- To do: Reproduce the lines of the listing below word for word, from the line containing "Close the 画红色背景 settings panel" through the line containing "will tap(721, 224).", both included.
### Stored records ###
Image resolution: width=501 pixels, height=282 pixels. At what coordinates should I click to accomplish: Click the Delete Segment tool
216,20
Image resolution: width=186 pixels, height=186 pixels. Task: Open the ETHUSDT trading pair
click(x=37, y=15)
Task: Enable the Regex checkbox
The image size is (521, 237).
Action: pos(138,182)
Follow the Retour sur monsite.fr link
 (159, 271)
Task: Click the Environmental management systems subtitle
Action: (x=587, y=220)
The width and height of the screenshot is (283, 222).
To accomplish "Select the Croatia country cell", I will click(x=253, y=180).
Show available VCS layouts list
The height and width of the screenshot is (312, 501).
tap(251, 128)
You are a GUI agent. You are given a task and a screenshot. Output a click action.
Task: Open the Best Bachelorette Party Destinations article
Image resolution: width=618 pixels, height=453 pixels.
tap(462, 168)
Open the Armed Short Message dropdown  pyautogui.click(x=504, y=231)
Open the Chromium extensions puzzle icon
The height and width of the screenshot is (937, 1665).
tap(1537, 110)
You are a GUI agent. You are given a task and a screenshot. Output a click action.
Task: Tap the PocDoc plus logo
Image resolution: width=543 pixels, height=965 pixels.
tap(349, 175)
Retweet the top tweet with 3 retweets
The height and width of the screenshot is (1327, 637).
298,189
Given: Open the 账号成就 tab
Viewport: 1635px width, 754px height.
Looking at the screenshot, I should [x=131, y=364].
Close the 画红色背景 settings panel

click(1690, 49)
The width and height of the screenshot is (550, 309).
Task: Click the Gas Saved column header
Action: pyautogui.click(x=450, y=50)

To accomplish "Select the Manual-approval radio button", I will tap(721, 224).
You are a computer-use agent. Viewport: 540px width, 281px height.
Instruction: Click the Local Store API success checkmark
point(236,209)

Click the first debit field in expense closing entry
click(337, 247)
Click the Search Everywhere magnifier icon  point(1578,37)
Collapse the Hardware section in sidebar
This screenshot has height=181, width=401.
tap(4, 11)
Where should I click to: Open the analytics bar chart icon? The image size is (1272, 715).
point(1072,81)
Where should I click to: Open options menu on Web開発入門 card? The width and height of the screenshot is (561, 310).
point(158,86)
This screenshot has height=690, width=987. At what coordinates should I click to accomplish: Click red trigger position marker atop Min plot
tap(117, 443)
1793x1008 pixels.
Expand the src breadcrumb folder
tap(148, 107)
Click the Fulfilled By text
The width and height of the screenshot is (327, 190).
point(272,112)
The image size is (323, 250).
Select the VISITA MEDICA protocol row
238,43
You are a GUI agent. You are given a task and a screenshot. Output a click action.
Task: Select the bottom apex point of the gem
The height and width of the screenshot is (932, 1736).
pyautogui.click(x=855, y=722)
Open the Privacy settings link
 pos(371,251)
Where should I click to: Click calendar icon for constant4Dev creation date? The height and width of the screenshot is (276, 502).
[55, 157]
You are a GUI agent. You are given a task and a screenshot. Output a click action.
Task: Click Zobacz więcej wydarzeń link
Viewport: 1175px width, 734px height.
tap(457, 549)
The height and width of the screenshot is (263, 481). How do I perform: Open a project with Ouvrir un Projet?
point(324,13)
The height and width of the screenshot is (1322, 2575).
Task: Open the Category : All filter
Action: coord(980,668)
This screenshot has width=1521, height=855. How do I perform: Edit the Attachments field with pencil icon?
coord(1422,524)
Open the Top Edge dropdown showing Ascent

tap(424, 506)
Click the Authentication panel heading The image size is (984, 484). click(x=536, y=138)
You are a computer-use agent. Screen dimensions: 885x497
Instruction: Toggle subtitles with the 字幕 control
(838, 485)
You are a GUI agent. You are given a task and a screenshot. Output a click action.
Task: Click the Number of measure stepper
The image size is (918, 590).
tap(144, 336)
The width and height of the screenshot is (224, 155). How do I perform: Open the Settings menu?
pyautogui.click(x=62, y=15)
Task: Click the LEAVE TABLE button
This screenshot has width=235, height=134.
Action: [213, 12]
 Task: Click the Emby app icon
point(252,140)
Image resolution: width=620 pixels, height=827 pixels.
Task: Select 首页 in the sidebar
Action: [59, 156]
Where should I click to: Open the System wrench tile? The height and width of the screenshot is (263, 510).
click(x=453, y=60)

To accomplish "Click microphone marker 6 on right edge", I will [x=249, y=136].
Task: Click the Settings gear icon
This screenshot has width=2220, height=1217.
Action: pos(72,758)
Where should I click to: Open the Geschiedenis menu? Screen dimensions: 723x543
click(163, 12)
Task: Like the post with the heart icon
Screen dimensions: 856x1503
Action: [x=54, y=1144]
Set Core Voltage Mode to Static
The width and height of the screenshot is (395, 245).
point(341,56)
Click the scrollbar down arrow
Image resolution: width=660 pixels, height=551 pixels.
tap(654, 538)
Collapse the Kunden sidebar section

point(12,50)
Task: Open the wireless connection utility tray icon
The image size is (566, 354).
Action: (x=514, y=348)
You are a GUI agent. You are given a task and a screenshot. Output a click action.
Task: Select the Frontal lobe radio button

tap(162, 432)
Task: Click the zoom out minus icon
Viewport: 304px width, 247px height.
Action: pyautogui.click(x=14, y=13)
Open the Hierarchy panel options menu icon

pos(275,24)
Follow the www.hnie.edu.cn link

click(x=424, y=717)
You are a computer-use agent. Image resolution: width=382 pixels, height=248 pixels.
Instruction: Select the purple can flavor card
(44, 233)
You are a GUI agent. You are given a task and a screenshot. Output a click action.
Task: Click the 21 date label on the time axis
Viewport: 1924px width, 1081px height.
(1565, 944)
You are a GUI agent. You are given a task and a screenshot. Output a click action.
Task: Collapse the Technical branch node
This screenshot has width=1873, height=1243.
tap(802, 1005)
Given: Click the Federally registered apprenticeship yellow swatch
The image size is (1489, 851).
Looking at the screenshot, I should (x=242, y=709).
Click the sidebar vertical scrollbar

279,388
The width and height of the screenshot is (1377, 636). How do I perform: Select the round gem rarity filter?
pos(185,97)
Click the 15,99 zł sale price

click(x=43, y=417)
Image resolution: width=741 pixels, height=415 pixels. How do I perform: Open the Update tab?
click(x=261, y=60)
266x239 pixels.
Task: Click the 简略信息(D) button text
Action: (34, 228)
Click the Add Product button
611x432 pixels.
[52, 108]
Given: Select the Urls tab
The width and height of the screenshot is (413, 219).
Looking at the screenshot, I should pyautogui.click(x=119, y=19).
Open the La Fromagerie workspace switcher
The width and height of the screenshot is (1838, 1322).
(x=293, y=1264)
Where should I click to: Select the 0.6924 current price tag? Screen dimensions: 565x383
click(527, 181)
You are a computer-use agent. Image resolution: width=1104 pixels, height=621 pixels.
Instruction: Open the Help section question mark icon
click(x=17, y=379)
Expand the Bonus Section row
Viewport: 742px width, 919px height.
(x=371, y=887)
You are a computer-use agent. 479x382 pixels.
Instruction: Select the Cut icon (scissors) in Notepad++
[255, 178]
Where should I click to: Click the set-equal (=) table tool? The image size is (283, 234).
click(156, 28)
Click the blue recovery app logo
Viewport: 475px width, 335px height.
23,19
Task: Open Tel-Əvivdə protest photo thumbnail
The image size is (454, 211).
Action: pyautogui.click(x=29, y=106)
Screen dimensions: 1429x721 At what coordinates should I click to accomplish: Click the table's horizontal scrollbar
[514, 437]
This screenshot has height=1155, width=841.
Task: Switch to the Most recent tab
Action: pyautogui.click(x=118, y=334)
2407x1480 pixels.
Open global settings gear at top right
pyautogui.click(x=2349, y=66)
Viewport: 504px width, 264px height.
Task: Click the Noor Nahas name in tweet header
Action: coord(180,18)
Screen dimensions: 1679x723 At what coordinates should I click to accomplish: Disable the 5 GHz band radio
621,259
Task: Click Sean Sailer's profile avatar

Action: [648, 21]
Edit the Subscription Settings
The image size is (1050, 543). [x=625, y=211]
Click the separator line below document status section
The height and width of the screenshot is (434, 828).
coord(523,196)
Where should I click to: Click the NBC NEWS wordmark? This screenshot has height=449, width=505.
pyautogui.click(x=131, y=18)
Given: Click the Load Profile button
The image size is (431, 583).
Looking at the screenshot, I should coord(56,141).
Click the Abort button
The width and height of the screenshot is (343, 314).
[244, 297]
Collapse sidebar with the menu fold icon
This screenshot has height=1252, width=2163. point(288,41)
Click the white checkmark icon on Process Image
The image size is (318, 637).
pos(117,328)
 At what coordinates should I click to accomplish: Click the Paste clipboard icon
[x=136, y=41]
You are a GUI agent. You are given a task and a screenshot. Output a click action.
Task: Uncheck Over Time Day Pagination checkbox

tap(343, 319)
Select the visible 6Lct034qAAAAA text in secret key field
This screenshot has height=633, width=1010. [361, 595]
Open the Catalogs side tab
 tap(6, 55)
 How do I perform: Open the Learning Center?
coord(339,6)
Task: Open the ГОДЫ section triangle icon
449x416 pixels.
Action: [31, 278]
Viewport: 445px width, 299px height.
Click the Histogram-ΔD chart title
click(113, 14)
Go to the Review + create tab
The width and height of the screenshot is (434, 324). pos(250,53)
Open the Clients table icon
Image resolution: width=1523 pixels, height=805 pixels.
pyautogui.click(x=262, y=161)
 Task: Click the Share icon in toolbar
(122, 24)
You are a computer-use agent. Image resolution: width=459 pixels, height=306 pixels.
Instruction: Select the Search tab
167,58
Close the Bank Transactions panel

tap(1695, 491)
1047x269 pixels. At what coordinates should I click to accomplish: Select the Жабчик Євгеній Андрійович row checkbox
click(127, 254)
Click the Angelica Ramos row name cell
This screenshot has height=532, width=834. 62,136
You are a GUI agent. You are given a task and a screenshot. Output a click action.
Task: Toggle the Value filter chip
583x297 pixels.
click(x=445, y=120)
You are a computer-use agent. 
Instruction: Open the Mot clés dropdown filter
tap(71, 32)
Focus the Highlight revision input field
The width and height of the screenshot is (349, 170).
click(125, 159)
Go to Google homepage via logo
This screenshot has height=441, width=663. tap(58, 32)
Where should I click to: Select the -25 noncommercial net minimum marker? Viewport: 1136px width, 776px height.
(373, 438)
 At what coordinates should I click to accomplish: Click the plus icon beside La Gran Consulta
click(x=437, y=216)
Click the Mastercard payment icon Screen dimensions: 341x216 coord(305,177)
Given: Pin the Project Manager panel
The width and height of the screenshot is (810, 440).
###
- Answer:
Close the 画红色背景 settings panel

click(1690, 49)
The width and height of the screenshot is (550, 309).
Task: Click the Gas Saved column header
Action: pyautogui.click(x=450, y=50)

To accomplish "Select the Manual-approval radio button", I will tap(721, 224).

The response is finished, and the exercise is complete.